**WHAT THE EXERCISE ASKS**
Decide whether each statement below agrees with the post about Bay Area heat waves, answering yes or no and quoting the deciding words from the post. 1. The average summertime high in the writer's area is about 81 for July, August, and September. 2. Tomorrow's forecast high is in the 70s. 3. The writer checks weather sites all year round.

**SELECTED TEXT**
++++++

We've got a short (supposedly/hopefully) heat wave cooking the Bay Area this weekend, and while talking about it with a friend living in a far distant (and currently much cooler) country, I mentioned how odd the weather is here. It's extremes, in terms of summer heat. The
average summertime high here is about 81 for the three hot months (July, August, Sept), and it's sunny and about that warm almost every day. But when we get a heat wave, it's never like, 87, or 90, for a week. It's usually 81 one day, then 102 the next two or three, before one day of cooling as it's 88, and then we're back to 74 for 3 weeks.
It's quite possible that this is just perception/confirmation bias on my part, since I notice when it's 100, but can mostly ignore the discomfort of highs that peak in the upper 80s. But so far this summer, it's been true. There were 2 days of 100+ temps earlier this month (mercifully, they struck and departed while I was in Hawaii), with temps in the 70s for weeks before and after. Since then it's been very nice, mid-70s highs, until suddenly on Saturday it was 102, and still hot today, with a high around 98. It's 86 in my living room right now, almost dark outside as I type this @ 8:49pm.
Tomorrow's forecast? 81, with 70s for the rest of the week.
Shortly after talking to my friend about this phenomena I was surfing some weather sites (which I only do in the summer when driven by heat) and saw this map on weather.com, which I liked since it confirmed my unscientific perception. I live right where that 15 is on the left coast.

++++++

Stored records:

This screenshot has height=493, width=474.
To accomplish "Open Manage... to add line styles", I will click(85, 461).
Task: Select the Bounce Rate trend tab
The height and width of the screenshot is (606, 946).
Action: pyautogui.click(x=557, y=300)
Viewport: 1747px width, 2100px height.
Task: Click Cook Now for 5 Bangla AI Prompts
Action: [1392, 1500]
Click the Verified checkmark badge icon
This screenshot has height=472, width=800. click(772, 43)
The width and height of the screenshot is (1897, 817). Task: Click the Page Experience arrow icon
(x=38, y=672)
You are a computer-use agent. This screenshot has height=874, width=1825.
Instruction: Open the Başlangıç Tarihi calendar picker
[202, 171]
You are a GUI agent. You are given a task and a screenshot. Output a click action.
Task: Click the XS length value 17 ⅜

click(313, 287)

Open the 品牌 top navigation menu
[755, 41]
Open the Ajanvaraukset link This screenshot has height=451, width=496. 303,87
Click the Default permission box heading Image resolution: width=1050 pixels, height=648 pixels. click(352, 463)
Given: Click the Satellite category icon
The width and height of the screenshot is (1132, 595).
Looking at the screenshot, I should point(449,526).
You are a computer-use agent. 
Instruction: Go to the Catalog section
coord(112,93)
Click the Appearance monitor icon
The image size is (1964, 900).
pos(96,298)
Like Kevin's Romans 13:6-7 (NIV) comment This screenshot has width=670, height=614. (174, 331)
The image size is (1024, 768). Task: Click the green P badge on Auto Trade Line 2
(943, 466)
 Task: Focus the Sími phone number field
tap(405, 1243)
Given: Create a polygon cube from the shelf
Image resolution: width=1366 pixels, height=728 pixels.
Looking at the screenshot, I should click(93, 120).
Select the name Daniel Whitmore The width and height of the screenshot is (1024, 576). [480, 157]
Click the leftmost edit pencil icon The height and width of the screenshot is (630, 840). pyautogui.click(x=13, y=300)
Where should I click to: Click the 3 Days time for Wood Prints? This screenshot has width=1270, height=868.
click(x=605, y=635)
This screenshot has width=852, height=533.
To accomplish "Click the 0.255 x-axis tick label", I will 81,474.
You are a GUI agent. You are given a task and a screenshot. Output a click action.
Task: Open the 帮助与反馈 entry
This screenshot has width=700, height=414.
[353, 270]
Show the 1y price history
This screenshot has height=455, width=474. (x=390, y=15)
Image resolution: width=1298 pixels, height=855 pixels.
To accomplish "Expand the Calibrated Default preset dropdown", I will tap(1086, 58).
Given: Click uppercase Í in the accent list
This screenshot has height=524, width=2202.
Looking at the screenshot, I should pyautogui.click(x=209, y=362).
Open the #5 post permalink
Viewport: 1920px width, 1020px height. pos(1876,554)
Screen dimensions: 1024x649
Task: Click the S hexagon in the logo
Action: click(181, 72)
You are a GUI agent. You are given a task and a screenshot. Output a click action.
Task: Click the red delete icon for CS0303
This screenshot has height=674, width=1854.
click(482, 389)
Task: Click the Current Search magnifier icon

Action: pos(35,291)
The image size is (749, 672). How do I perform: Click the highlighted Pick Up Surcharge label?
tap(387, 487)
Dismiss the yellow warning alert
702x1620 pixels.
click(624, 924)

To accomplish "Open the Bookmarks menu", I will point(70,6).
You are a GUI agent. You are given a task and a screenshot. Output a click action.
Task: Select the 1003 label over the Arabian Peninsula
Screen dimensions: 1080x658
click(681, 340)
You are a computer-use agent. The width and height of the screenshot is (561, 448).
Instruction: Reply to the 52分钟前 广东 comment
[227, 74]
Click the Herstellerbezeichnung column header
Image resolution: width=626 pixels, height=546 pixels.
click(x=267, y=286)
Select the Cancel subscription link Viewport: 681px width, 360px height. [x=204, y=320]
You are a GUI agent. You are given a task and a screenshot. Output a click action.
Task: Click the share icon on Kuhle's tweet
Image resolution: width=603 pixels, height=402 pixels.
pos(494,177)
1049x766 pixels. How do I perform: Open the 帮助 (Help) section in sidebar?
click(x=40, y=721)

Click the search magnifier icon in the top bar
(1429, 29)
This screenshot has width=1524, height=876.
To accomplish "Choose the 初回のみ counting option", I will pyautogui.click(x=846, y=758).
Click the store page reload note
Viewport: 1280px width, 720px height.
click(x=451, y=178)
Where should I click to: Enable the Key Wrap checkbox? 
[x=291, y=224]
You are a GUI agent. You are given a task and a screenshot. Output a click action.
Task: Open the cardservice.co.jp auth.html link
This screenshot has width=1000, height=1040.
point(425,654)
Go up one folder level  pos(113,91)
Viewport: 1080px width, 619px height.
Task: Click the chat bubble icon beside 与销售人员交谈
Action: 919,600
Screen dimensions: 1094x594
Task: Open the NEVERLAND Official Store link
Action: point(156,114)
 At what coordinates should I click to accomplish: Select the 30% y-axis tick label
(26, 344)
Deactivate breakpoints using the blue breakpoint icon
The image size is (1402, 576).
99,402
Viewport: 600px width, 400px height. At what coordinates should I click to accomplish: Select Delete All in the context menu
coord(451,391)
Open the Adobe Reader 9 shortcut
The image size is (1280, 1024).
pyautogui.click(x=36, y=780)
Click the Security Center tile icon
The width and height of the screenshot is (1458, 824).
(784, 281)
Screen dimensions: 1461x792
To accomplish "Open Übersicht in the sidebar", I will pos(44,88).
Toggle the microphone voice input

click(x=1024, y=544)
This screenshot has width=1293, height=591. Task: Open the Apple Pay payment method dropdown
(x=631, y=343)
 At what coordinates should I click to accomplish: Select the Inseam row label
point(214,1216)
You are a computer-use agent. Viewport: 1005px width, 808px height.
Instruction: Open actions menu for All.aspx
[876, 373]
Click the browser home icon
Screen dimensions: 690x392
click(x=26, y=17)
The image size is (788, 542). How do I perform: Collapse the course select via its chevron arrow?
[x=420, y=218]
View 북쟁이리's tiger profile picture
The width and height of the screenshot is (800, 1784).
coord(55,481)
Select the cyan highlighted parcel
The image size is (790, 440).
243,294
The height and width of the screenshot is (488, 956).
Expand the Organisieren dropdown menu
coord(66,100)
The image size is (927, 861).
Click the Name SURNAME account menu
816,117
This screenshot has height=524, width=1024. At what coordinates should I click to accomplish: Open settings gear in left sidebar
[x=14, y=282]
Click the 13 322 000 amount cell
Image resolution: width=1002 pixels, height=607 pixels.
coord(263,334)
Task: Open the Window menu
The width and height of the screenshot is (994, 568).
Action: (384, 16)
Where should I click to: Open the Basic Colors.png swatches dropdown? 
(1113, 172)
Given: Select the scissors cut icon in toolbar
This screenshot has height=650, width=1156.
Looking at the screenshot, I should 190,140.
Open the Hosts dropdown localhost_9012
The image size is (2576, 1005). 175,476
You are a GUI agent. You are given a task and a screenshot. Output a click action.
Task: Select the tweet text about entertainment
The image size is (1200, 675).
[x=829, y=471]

++++++

**RESULT**
1. Yes: "average summertime high here is about 81 for the three hot months (July, August, Sept)"
2. No: "Tomorrow's forecast? 81, with 70s for the rest of the week."
3. No: "which I only do in the summer when driven by heat"